* Saved entries *

####

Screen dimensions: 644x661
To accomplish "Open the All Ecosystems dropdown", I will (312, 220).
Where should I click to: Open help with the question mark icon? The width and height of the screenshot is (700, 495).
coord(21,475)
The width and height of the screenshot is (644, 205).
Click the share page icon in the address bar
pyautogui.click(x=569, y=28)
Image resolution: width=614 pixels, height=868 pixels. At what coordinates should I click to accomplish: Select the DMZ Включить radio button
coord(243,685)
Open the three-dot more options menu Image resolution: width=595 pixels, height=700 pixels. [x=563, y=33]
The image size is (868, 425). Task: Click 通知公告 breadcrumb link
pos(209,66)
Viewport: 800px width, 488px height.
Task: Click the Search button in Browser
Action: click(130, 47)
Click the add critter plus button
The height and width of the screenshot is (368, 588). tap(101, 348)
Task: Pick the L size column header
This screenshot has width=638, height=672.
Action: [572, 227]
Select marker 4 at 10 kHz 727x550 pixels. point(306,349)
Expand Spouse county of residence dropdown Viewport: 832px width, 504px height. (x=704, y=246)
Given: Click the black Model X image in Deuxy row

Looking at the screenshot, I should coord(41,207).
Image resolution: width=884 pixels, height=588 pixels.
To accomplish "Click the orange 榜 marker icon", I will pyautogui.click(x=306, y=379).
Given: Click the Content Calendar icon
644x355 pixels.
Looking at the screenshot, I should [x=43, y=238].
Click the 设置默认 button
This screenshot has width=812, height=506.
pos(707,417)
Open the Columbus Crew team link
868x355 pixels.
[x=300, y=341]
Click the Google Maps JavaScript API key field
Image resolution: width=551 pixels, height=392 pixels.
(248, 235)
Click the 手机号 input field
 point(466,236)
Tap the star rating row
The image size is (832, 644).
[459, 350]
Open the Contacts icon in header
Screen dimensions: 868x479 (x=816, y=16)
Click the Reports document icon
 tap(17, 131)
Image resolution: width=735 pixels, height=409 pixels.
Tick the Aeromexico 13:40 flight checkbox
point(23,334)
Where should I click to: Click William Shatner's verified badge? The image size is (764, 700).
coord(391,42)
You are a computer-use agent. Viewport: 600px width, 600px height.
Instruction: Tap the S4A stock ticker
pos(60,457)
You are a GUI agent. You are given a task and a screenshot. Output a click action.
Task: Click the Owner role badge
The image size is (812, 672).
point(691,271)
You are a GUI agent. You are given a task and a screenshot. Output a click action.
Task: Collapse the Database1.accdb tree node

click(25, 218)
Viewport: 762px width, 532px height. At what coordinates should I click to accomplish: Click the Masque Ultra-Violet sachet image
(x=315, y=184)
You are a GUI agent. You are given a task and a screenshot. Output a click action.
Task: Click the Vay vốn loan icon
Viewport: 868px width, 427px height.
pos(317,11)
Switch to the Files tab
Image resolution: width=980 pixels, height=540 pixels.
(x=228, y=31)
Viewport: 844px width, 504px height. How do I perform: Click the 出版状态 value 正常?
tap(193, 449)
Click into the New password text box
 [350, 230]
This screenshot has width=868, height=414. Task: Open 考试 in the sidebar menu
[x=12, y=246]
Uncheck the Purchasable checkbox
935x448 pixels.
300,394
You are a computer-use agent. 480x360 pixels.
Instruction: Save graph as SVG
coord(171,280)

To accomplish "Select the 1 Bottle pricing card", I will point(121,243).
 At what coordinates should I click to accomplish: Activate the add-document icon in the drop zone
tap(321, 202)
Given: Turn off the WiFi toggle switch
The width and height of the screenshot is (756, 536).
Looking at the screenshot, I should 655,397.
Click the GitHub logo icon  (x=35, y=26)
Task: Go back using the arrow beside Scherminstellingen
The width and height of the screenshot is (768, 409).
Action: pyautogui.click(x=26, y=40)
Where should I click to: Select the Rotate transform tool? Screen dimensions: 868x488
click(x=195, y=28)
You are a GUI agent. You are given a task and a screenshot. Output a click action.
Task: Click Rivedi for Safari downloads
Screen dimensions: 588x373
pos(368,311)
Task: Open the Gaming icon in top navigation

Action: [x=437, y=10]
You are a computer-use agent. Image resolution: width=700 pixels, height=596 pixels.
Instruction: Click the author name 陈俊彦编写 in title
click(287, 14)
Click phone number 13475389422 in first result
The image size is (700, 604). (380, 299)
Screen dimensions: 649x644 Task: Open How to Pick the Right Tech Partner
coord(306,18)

####

* ACTIVITY *
Look back at the entries above and repeat, unchanged, every line from the line holding "Where should I click to: Open" through the line holding "Open the three-dot".

* SOLUTION TO THE EXERCISE *
Where should I click to: Open help with the question mark icon? The width and height of the screenshot is (700, 495).
coord(21,475)
The width and height of the screenshot is (644, 205).
Click the share page icon in the address bar
pyautogui.click(x=569, y=28)
Image resolution: width=614 pixels, height=868 pixels. At what coordinates should I click to accomplish: Select the DMZ Включить radio button
coord(243,685)
Open the three-dot more options menu Image resolution: width=595 pixels, height=700 pixels. [x=563, y=33]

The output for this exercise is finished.